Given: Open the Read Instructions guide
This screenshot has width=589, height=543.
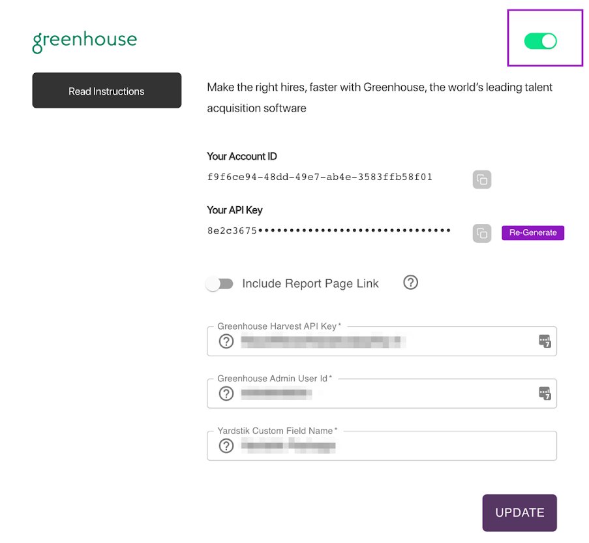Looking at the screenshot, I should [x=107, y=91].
---
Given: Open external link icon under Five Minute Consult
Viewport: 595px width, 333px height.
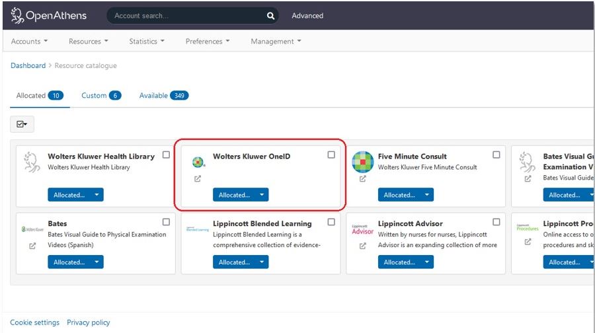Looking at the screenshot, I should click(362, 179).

### Exercise objective
Which of the lines in the listing above include "Given"? Report each of them.

### Exercise response
Given: Open the Read Instructions guide
Given: Open external link icon under Five Minute Consult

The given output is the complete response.